§ Work required
Copy out the data from its first line through the line containing "Close the 设备管理", with "Newsletter" swapped for "Mailing list" and nothing else changed.

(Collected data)
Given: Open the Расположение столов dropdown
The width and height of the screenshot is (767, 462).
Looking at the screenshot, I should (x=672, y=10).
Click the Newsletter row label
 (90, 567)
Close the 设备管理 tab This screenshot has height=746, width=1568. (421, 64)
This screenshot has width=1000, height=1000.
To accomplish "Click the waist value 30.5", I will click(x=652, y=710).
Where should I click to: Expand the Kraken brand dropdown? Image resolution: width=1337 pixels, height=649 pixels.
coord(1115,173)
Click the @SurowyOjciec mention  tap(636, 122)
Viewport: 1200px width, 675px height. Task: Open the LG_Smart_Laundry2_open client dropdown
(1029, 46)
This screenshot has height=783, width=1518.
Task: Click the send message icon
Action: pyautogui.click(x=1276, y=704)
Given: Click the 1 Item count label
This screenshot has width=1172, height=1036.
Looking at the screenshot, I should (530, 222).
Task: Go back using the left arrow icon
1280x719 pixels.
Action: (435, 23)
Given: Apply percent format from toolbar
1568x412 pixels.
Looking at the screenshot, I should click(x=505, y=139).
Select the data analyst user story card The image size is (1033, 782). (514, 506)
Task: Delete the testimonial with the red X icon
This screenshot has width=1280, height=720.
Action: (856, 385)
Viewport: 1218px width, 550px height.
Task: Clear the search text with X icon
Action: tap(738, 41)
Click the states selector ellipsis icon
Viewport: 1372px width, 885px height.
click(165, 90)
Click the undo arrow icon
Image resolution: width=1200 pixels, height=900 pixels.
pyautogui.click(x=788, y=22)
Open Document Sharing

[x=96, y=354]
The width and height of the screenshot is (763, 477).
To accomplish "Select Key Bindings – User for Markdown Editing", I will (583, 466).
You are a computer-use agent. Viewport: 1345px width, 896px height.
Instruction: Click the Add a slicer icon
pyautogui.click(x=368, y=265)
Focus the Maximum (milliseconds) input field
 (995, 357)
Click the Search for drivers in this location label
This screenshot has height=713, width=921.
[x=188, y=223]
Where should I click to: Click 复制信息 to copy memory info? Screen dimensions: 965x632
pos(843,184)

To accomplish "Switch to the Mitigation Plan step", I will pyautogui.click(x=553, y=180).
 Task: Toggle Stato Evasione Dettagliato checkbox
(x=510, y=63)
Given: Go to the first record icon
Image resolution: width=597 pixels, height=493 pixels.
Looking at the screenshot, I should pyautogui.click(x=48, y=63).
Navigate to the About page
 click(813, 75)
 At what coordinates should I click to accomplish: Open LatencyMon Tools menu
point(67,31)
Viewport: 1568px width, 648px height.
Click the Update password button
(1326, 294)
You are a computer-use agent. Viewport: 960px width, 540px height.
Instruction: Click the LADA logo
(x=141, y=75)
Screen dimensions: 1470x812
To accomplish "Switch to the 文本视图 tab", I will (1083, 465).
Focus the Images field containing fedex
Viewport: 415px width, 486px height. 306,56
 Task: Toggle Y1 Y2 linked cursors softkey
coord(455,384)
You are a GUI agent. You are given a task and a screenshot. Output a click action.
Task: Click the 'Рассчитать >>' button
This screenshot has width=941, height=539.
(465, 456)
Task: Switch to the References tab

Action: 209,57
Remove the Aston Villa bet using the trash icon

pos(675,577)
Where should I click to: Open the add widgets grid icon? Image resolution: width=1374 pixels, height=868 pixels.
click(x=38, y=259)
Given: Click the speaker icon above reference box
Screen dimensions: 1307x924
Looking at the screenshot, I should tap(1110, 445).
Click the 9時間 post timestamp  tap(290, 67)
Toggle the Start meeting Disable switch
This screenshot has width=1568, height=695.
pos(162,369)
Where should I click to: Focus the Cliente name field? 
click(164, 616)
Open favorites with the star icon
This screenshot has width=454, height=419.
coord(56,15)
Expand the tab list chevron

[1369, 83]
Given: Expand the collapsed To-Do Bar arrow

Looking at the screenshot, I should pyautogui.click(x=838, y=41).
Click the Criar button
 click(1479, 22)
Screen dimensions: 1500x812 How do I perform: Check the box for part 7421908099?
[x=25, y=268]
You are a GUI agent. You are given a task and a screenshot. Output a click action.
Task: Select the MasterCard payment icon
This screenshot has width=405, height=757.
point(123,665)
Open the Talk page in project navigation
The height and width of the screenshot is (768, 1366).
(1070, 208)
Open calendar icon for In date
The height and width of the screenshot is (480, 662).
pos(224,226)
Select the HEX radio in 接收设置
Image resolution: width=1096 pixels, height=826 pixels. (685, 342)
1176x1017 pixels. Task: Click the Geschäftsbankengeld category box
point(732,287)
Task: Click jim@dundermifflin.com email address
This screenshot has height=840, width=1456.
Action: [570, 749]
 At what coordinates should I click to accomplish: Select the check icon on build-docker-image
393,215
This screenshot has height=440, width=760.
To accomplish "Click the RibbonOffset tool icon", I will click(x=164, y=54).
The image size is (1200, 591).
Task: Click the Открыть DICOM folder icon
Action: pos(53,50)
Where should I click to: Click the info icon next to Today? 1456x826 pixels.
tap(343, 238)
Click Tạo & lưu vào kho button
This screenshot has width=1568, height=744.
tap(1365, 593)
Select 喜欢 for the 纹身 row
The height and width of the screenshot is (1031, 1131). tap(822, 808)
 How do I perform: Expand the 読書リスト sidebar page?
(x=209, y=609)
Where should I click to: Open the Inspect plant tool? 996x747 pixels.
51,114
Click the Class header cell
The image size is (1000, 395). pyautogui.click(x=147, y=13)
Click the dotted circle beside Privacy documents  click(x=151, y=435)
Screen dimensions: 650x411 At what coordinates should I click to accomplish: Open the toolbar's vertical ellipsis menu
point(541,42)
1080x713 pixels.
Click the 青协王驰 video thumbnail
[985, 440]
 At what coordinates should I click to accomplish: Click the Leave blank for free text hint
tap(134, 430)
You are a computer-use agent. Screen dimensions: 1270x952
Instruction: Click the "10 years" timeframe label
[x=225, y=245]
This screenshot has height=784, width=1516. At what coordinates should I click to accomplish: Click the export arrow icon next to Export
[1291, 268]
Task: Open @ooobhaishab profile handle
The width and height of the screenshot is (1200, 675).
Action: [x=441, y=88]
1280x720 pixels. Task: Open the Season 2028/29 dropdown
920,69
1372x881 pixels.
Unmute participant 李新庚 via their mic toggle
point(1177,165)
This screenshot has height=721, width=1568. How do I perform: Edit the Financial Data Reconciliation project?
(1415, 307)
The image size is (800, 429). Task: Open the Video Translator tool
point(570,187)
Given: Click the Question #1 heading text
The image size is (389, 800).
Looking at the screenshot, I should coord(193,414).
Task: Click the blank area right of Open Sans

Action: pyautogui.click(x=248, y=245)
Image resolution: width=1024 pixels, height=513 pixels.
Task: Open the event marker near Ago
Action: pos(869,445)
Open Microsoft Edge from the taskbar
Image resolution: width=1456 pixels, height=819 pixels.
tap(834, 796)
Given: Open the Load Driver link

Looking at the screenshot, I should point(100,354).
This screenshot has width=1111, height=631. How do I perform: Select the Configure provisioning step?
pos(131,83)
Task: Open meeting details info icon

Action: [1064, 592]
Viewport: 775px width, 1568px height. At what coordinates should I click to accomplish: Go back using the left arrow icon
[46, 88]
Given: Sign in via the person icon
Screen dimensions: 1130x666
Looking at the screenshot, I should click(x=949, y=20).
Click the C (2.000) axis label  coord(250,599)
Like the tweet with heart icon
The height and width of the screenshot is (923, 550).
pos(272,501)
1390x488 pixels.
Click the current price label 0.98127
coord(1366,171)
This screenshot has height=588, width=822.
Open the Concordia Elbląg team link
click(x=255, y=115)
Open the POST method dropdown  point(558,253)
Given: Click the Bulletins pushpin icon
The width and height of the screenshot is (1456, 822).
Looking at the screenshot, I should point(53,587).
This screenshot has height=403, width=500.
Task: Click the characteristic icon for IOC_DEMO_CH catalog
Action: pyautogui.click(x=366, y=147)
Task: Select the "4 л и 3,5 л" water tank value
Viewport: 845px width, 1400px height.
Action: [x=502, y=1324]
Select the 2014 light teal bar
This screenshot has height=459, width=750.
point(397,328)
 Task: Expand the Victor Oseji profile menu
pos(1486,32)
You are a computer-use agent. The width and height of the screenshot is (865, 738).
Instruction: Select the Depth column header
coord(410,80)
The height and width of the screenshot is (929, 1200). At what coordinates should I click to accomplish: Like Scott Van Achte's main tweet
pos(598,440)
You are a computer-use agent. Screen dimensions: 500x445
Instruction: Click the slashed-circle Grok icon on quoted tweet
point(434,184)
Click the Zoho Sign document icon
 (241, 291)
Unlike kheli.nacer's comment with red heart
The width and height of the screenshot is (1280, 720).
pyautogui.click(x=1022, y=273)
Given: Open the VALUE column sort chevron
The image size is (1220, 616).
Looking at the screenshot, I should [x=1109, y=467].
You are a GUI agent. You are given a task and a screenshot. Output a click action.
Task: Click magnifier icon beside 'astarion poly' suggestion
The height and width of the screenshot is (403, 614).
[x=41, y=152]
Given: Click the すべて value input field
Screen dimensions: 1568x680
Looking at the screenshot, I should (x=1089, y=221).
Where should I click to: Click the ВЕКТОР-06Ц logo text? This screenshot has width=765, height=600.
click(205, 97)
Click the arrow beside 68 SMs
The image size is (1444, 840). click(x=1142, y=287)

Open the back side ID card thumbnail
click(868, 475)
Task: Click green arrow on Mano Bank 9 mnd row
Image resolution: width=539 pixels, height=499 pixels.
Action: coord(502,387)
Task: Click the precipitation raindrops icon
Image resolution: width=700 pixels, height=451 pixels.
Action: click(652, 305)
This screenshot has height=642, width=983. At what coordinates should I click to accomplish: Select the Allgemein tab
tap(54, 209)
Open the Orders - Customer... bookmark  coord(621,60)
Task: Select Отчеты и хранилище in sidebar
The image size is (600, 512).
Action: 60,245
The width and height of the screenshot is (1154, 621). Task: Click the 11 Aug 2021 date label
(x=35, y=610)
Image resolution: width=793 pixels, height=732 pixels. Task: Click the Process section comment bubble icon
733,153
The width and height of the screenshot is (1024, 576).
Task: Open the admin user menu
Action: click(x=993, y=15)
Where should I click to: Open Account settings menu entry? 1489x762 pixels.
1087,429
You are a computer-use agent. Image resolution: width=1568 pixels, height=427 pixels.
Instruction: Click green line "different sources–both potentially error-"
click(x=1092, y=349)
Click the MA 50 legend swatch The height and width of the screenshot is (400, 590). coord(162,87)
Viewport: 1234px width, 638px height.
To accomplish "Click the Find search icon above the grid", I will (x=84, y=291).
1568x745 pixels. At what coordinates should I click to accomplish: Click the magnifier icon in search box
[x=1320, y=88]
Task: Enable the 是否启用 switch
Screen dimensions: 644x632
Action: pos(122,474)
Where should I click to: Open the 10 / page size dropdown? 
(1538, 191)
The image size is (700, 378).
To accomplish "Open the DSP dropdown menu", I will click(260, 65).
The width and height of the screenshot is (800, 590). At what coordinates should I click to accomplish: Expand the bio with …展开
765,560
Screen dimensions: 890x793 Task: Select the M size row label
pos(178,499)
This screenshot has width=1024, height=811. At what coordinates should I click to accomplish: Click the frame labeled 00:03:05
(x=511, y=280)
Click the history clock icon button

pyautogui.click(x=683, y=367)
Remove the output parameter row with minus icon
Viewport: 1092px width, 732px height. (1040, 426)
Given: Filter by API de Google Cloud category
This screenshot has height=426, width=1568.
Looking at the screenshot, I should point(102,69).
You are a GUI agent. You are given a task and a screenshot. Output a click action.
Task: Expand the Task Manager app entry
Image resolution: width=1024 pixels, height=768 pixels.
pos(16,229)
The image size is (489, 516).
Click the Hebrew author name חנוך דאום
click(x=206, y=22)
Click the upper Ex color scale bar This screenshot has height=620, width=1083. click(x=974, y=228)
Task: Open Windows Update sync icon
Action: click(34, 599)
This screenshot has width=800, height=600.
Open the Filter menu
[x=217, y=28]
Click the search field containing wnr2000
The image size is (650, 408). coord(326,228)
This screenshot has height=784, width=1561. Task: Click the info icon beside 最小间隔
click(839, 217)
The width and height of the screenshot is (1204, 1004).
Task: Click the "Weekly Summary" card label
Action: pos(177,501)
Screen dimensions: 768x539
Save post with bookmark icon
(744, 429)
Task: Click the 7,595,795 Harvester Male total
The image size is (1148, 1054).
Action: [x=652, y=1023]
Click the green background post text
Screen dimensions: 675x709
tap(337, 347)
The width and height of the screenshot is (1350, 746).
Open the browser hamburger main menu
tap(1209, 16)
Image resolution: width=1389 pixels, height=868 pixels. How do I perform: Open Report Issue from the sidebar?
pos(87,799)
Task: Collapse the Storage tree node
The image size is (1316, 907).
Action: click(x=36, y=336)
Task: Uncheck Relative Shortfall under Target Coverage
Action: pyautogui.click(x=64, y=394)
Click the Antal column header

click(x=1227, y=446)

§ Exercise solution
Given: Open the Расположение столов dropdown
The width and height of the screenshot is (767, 462).
Looking at the screenshot, I should (x=672, y=10).
Click the Mailing list row label
 (90, 567)
Close the 设备管理 tab This screenshot has height=746, width=1568. (421, 64)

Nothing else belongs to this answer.